Cada vez más, siento que navegamos en un país a la deriva. La Presidencia de la República, institución revestida de autoridad moral y llamada a liderar las decisiones que moldean nuestro futuro, hoy es percibida como espacio de confusión, habitado por figuras menores y generador de decisiones mayores sin trascendencia. El presidente Petro, a quien muchos acompañamos por la promesa de un cambio real, denota estar extraviado. A ratos desafiante, a ratos solitario, parece más preocupado por preguntas retóricas que por soluciones concretas.
En medio del ruido de las consultas y las reformas, el retroceso es brutal en varios frentes. La seguridad ha vuelto a ser un motivo de desvelo: el Catatumbo y otras regiones viven en zozobra permanente, mientras la ‘Paz Total’ no ha pasado de ser un eslogan desgastado. La educación, pilar de cualquier transformación seria, avanza a paso de cangrejo. Aparentemente hay presupuesto, pero los resultados son imperceptibles. ¿Dónde están los nuevos profesores? ¿Las mejoras en infraestructura y calidad de la educación? ¿El acceso de jóvenes pobres a universidades públicas? ¿Los institutos de investigación? El Icetex, en lugar de fortalecerse, refleja debilidad. La salud, por su parte, está degradándose sin remedio. Necesitamos reformas, es evidente, pero el camino debe recorrerse paso a paso, los saltos gigantes, abruptos, nos llevan al abismo.
Alarmante es la sombra creciente de la corrupción, esa que supuestamente no tendría cabida en un gobierno distinto. La crisis de los carrotanques sigue sin solución. Los audios de Benedetti, en su papel de operador incómodo, lo atan más por lo que sabe que por sus capacidades, haciendo más daño que bien. Y lo de Sarabia en la Cancillería evidencia que la política exterior importa poco.
Frente a los escándalos, en vez de ofrecer respuestas o asumir responsabilidades, el presidente opta por rituales simbólicos, cabildos y discursos, como si gobernar fuera participar en una asamblea perpetua. Mientras tanto, los hospitales colapsan, las escuelas continúan su deterioro, los niños siguen siendo desplazados o reclutados por la violencia, la deforestación arrasa nuestra mayor riqueza, la biodiversidad, y la contaminación corroe desesperadamente nuestra salud.

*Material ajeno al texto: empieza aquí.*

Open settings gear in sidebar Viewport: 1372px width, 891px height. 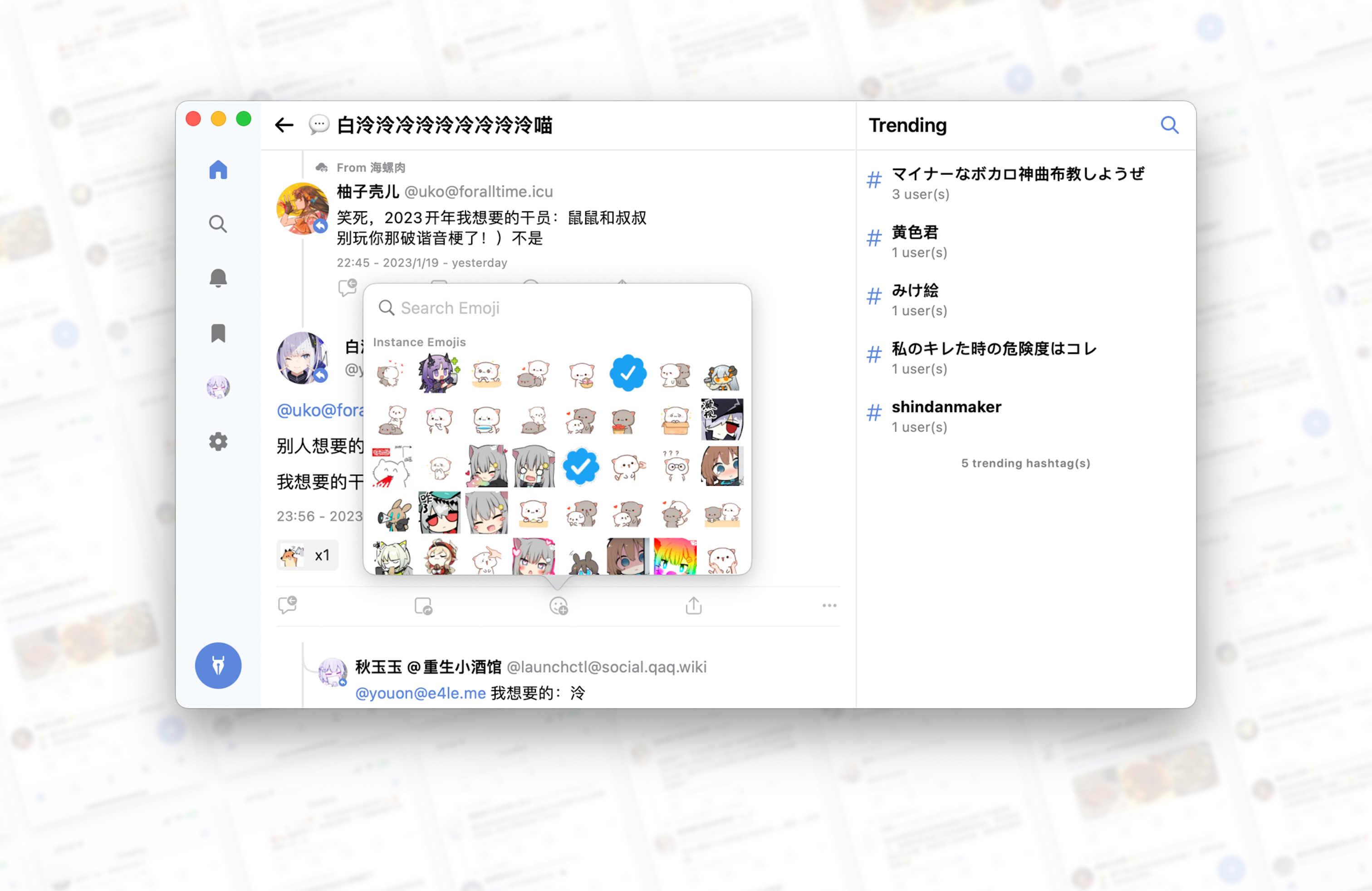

La Presidencia no es una tribuna para culpar al pasado ni una tarima para leer listas de votos. Es el espacio para gobernar, para desactivar la polarización, construir consensos, y ejecutar soluciones concretas sin caer en lo macondiano. Cuidar la nación implica saber rectificar cuando las estrategias fallan, respetar las decisiones del Congreso y de los jueces, y actuar como uno de los tres poderes públicos, no como uno por encima de los demás. Requiere un gabinete competente, coherente y verdaderamente comprometido con el país. No más cháchara, es hora de gobernar.